To spank or not to spank. That is a perennial question parent face.
Haim Ginott, a well-regarded child psychologist, tells a wonderful story that captures the inherent contradictions of corporal punishment.
A mother is working in the kitchen frantically trying to cook dinner. Her 5-year-old son and his 3-year-old brother are playing with some toys on the floor nearby. The two boys start fighting over a toy and the older boy delivers a roundhouse punch to the head of his younger sibling, knocking him to the floor.
Seeing the blow, the mother stops her cooking, wipes her hands and grabs the older boy by the arm. She delivers a strong swat to his bottom and says, "You should never hit someone smaller than you."
Spanking children has always been difficult because of this unavoidable mixed message. Kids are told early on that hitting is wrong and is an unacceptable method for settling differences. Yet, as a parent, I know there are times when spanking is the most direct and effective disciplinary tool available.
America's new-found interest in child abuse only serves to confound parents who are wrestling over the appropriate use of corporal punishment.
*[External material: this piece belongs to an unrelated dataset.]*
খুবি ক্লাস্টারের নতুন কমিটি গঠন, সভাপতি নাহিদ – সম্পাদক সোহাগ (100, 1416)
Whipped up by the television talk shows that carry stories about parents wrongly accused of child abuse after a spanking, some people believe government officials are intent on removing parents' ability to discipline their children. Some even have even accused county departments of social services of using corporal punishment as a pretext for removing children from their parents and placing them in foster care.
A bill introduced by Sen. Larry Haines (but never passed) during the recent General Assembly session is a manifestation of this hysteria. Although the bill's purported purpose was to allow parents to use corporal punishment, it would have muddled the state's clear definition of child abuse.
Under current law, child abuse is defined as "the physical injury . . . that results from inhumane treatment or the result of a malicious act." For purposes of determining whether abuse has taken place, social workers and physicians look for such signs as cuts, welts, bruises, broken bones and internal injuries.
Contrary to many preconceptions, Maryland law is silent on parental use of corporal punishment. Parents are free to spank, paddle or switch their children as long as they don't injure them.
Senator Haines' bill would have redefined abuse so that the meaning "does not include the reasonable use of corporal punishment as a means of discipline."
If this language had been adopted, "reasonable" would have been the operative word in determining abuse. But there is no universally accepted notion of reasonable corporal punishment. In fact, there are profound differences among purported child development experts.
James P. Dobson, a Southern California psychologist and author of "Dare to Discipline" and "The Strong-Willed Child," says that parents should never use their hands to spank children. Discipline, he writes, "should be administered with a neutral object; that is, a small switch or a belt. . . ."
Ted Klein, another author on childhood development, reaches the opposite conclusion. Spanking "should be done with as little anger as possible, and never should anything but a hand be used. Belts, hairbrushes, sticks, paddles and other implements of punishment are sadistic and dangerous."
Senator Haines' bill died in committee, but he has said this
legislation is needed to protect Maryland parents who use corporal punishment to discipline their children. He says there have been too many cases in which parents have spanked their children and end up facing charges of child abuse.
The reality of the situation differs from the rhetoric. Out of the 720 child abuse investigations in Carroll County last year, officials recall six involved spanking and six involved using a switch. So far this year, there have been three complaints.
It is not the findings that seem to disturb Senator Haines. The fact that DSS investigates cases involving spanking is what really troubles him.
Ironically, even if Senator Haines' language on corporal punishment had been part of existing law, DSS would have had to conduct the same number of investigations. Under Maryland law, DSS is obligated to investigate all complaints of child abuse.
There is no way to determine the origin of these complaints because these records are confidential, but in many of them, allegations of abuse are just a pretext for the complaint. Often parents will use charges of abuse to their advantage in custody battles. Estranged couples will allege abuse in an effort to "get even" over some real or imagined slight. Social workers even talk about cases of a parent's hitting a teen-ager, and the youth's complaining to DSS.
An investigation of child abuse doesn't automatically mean the parents lose custody of the child. In most cases, social workers use counseling to help the parents develop other, more effective ways of discipline.
Parents also have to remember that the goal of discipline is learning -- not inflicting pain and humiliating a child.
It is clear that parents who judiciously use corporal punishment don't have to worry about the heavy hand of the government infringing on their right to discipline their children.
Brian Sullam is The Baltimore Sun's editorial writer in Carroll County.